Decide what "good enough" means before you see any output, so results cannot move the goalposts. Be concrete: is 90 percent acceptable, or does one bad answer in a hundred cause real harm? Different tasks have very different bars.
Collect real examples, including the messy and ambiguous ones. A test set of only easy cases will pass any model and tell you nothing. Save them in a plain format you can re-run.
# One example per line: the input and the expected/acceptable answercat eval_set.jsonl
# {"input": "...", "expected": "..."}
Step 4: Score against your definition, not your mood#
Apply the bar from Step 1 to each output. For tasks with one right answer (extraction, classification, formatting), score exact or near-exact matches.

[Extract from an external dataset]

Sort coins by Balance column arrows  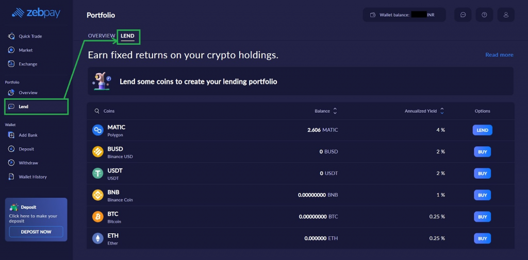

For open-ended tasks, use a written rubric so two people would score the same output the same way.
# Reduce results to a single number you decided in advance
your-scorer --results results.jsonl --rubric rubric.txt
A single accuracy number hides the pattern. Read every failed case. Failures that cluster (always wrong on dates, always wrong on negation) are fixable with a prompt change. Failures that are random are a sign the model is not suited to the task.
Compare the measured number to the bar you set in Step 1. Record the model, the date, the score, and the failure pattern. That record is what lets you re-run the same evaluation when you consider a different or newer model.
Testing on easy cases only. A gold set without hard and ambiguous examples passes everything and means nothing. Include the cases that actually break things.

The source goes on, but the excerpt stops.